O aço virou o pivô da guerra comercial. A União Europeia estendeu até 2021 a proteção a 26 modalidades siderúrgicas estrangeiras, sete das quais vendidas pelo Brasil. Trata-se da confirmação de uma medida de salvaguarda adotada provisoriamente como resposta às barreiras adotadas pelos Estados Unidos em março de 2018. A ofensiva americana deflagrou uma corrida global de contra-ataques, um jogo perigoso em que todos perdem com o aumento das incertezas do ambiente de negócios e com a desaceleração da economia mundial. “É uma má notícia porque pode ter impacto sobre outros fluxos comerciais”, afirma Fernando Ribeiro, coordenador de Estudos em Relações Econômicas Internacionais do Instituto de Pesquisa Econômica Aplicada (IPEA). O temor faz todo sentido.

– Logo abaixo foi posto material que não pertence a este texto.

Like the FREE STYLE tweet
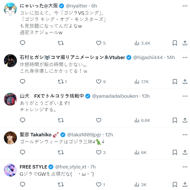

Não foi por acaso que o setor siderúrgico se tornou a referência das disputas. Estima-se um excesso de 560 milhões toneladas na capacidade instalada global. A China é responsável por metade do problema, com um volume adicional equivalente a quatro vezes o consumo da América Latina. O país é o principal alvo das restrições impostas pelo presidente americano, Donald Trump. As barreiras bilaterais alcançam US$ 234 bilhões no total e levaram os chineses a iniciar, na segunda-feira 28, um processo contra os Estados Unidos na Organização Mundial de Comércio (OMC).

Os dois gigantes brigam e todo mundo perde. Entidades globais vêm alertando que a disputa comercial já está afetando a atividade econômica mundial. Retaliações como as da Europa afetam não só os chineses, mas outros mercados também. Na lista dos mais prejudicados estão Índia e Rússia. Os fabricantes brasileiros estimam uma redução de até US$ 100 milhões nos volumes exportados à União Europeia. O bloco consome cerca de 15% das vendas do aço nacional. A medida, porém, exclui os semiacabados, cerca de 40% do volume total destinado aos europeus, de US$ 1,4 bilhão. A decisão europeia atinge os laminados planos a quente, chapas grossas, laminados planos de aço inoxidável, tubos sem costura, folhas metálicas, perfis de aço e laminados planos a frio. Estes três últimos já têm cota específica para o Brasil, com volumes que aumentam 5% a cada ano.

Gigantes: a produção chinesa desestabiliza o resto do mundo e países decidem seguir sanções americanas

O Ministério das Relações Exteriores tem acompanhado o caso de perto. Segundo apurou DINHEIRO, o governo brasileiro tentou reduzir, previamente, possíveis impactos às exportações. O Itamaraty apresentou comentários por escrito e participou de uma audiência pública da União Europeia para demonstrar que não havia justificativas para as restrições. Assim que foi notificado sobre a aplicação das salvaguardas, no início de janeiro de 2019, o governo brasileiro solicitou consultas sobre o assunto. Pelas regras da OMC, quem aplica salvaguardas é obrigado a dar aos afetados a oportunidade de realizar as consultas. Em 14 de janeiro foi realizada a primeira rodada. O Brasil apresentou preocupações com a medida e discutiu possíveis formas de contornar os impactos. As negociações ainda não foram encerradas.

Os negociadores brasileiros apostam nas consultas para reverter tais restrições. A ideia, segundo apurou DINHEIRO, é derrubar pelo menos certas barreiras ou incrementar as cotas oferecidas, a exemplo das mudanças conquistadas após a decisão de Trump. Naquele caso, Brasil, Argentina e Coreia do Sul conseguiram ficar de fora da tarifa de 25% mediante a imposição de cotas de exportação. Segundo o presidente do Instituto Nacional dos Distribuidores de Aço (Inda), Carlos Jorge Loureiro, o resultado das negociações com os Estados Unisos acabou beneficiando as siderúrgicas brasileiras. Além da ausência de taxação, o País lucrou com o alto preço do aço no mercado internacional. A medida europeia, porém, revive um temor sobre o clima vivido no setor. “Revela um acirramento das medidas protecionistas, o que é ruim porque mostra que os países europeus também querem se defender de uma avalanche de aço, principalmente da China”, afirma Loureiro.

ANTIDUMPING O excesso de capacidade mundial vem se acumulando nos últimos anos e se refletindo em medidas mais brandas de proteção. Empresas e governos da América Latina se juntaram para buscar condições de concorrência mais equilibradas contra os concorrentes asiáticos. Em conjunto, a região tem em vigor 66 ações de defesa comercial, como processos de antidumping, entre os quais, 44 são contra a China. “Todos estão tomando suas medidas e querendo mostrar que têm instrumentos para usar em situações especificas”, afirma Ribeiro. “O aço foi onde tudo começou lá atrás. Todos estão alertas e mostrando que têm armas para entrar nessa briga.”